La notizia è che non passerà dal listino di Schifani (sette posti ‘blindati’), almeno così dice. “Non mi fermo davanti alle polemiche, alle facili ironie – ha subito avvertito la giovane deputata, che all’Ars era stata eletta col Movimento 5 Stelle, prima di convolare a nozze con il centrodestra – Tante cose sono accadute in 5 anni ed io ho scelto di stare accanto a un presidente onesto, competente, autorevole (Musumeci, ndr). A lui oggi è affidato il compito di rappresentare la Sicilia nelle istituzioni nazionali, per cercare di avere a Roma interlocutori come in questi anni non abbiamo avuto”. “Sarà una maratona vera e propria – avverte Pagana -. Una maratona difficile, ma grazie alla scelta di Giorgia Meloni di correre anche in Sicilia difenderemo la bandiera che oggi svetta più in alto in tutti i sondaggi. Per questo cercherò volti e condivisioni, mentre non attendo alcun paracadute o listino. Come cinque anni fa nessuno ci credeva, ma poi è arrivato un risultato straordinario. Io ho lo stesso entusiasmo di allora e niente e nessuno me lo farà perdere”.

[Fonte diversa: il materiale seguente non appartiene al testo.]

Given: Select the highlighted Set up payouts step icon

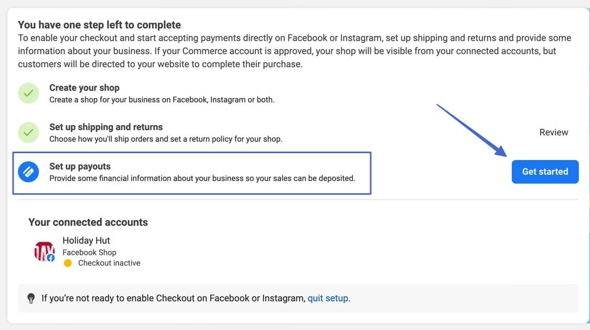Looking at the screenshot, I should pyautogui.click(x=28, y=171).
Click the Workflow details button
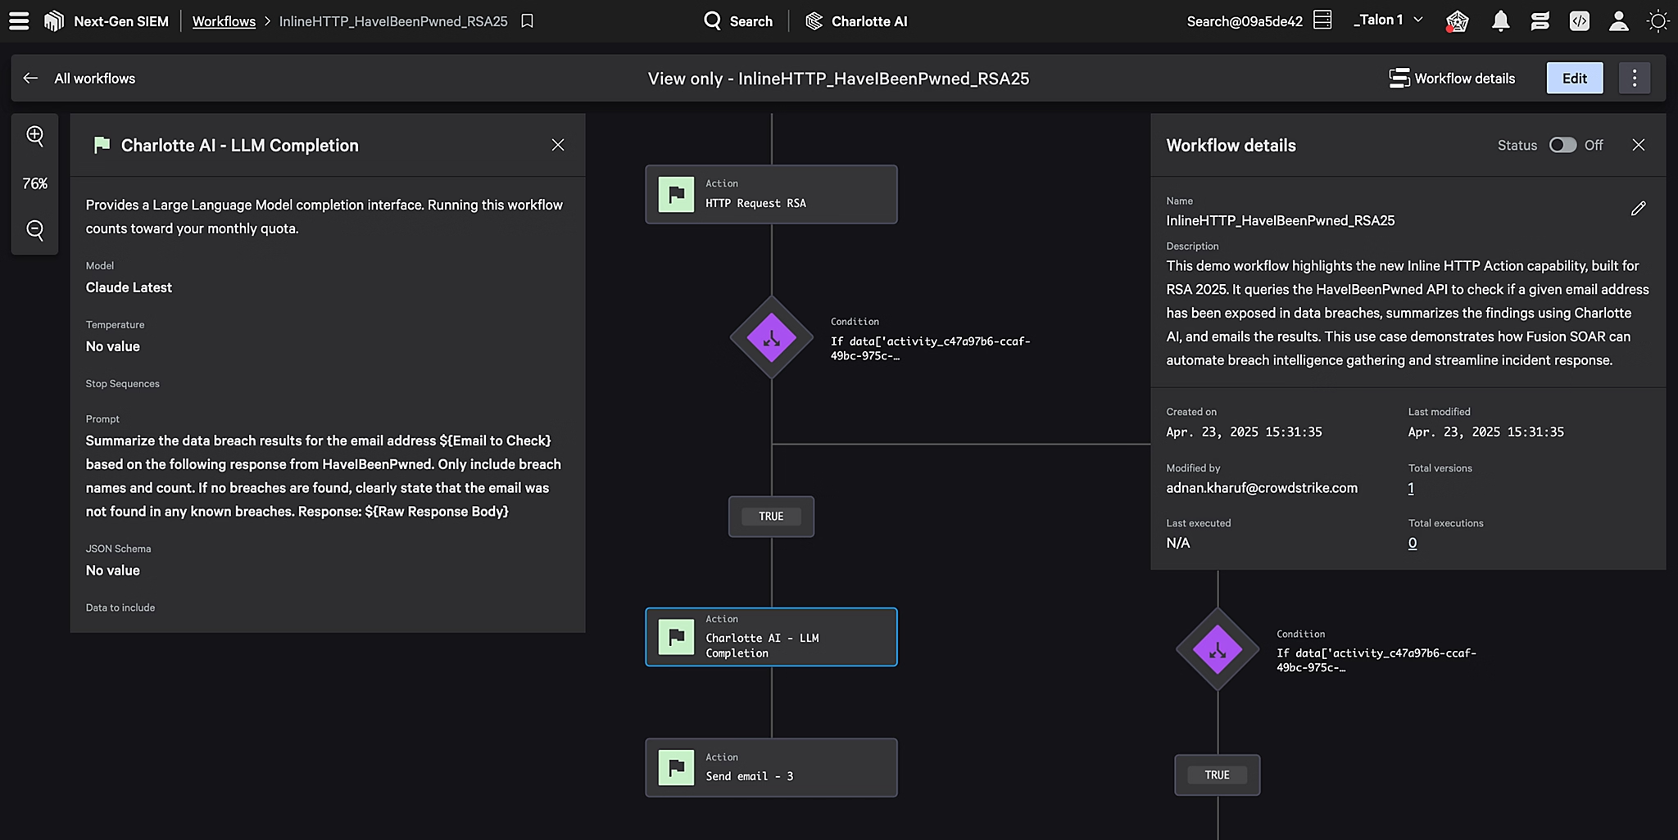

Questa è Fratelli d’Italia nell’Isola: un purpurrì di candidati i tutte le estrazioni, dai neofascisti agli ex grillini. Finiscono tutti sulle spalle di Giorgia, grazie a un patto federativo che Musumeci aveva stipulato con lei al solo scopo di garantirsi la rielezione a palazzo d’Orleans. Saltato il piano-A, resta pur sempre un piano-B da onorare. A beneficiarne saranno in tanti.